**Work task**
In the records that follow, find each line with "agent" and pull it out.

**Stored dataset items**
------------------------
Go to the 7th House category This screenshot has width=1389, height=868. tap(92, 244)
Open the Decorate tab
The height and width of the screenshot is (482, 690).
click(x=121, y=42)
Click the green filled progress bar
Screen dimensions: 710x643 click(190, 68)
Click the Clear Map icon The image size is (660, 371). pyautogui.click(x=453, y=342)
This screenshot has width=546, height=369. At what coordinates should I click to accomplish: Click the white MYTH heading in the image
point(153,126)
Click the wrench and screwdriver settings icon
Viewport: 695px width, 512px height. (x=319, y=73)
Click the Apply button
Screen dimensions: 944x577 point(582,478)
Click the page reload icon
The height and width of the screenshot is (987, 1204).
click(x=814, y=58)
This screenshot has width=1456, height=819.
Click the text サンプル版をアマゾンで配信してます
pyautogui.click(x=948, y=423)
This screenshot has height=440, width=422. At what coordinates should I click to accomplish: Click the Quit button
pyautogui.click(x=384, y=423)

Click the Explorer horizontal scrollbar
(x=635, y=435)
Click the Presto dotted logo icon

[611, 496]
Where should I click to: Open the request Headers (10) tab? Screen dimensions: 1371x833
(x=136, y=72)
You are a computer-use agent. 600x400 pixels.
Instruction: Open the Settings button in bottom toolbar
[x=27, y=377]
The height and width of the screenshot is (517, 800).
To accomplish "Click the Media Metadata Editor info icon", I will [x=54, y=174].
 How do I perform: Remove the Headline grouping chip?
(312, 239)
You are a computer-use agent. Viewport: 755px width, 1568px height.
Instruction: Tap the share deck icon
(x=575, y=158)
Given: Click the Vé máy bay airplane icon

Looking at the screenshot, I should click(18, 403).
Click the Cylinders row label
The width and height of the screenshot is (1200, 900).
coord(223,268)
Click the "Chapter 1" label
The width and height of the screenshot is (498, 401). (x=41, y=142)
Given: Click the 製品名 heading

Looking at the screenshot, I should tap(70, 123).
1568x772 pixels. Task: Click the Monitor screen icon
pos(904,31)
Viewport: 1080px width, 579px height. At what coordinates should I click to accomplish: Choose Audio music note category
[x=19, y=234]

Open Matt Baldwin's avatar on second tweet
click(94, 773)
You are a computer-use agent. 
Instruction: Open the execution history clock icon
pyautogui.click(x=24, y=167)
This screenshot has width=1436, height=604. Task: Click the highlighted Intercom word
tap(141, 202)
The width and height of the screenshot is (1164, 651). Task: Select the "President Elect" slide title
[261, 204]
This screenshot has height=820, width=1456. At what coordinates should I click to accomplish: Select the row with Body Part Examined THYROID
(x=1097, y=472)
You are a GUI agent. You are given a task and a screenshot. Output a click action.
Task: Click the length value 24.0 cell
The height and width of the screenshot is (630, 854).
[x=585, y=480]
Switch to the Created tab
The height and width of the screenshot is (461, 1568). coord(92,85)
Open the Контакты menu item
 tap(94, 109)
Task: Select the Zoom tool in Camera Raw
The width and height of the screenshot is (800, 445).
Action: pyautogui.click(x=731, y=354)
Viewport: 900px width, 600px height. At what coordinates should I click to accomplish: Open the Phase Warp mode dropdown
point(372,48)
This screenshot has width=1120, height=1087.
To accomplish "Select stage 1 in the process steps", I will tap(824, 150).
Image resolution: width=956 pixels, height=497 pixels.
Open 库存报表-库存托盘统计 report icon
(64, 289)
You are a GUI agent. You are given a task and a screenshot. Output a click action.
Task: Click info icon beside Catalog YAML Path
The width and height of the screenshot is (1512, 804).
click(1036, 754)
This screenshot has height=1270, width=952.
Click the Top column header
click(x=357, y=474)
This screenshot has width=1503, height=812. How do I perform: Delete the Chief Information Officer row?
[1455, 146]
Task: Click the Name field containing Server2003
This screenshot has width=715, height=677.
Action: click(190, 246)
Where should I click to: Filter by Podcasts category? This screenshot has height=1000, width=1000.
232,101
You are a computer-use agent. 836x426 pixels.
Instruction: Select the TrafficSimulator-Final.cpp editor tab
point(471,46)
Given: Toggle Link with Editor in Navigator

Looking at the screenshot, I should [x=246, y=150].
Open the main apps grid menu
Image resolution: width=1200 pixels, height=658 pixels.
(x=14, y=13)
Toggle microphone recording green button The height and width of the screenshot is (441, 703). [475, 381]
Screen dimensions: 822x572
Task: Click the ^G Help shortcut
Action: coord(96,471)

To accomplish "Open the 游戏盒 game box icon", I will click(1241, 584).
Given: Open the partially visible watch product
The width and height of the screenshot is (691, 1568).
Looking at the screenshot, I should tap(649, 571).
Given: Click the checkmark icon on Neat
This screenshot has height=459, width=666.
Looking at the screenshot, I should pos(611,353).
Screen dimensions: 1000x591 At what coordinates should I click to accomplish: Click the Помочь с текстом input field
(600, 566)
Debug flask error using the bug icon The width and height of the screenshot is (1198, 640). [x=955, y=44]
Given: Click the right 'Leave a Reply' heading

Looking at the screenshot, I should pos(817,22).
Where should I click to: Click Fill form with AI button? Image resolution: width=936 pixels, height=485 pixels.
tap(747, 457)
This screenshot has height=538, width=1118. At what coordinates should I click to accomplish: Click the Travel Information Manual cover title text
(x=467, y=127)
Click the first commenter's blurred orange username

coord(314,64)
------------------------
**Solution for this problem**
You are a computer-use agent. 600x400 pixels.
You are a computer-use agent. Viewport: 755px width, 1568px height.
You are a computer-use agent. 
You are a GUI agent. You are given a task and a screenshot. Output a click action.
You are a GUI agent. You are given a task and a screenshot. Output a click action.
You are a computer-use agent. 836x426 pixels.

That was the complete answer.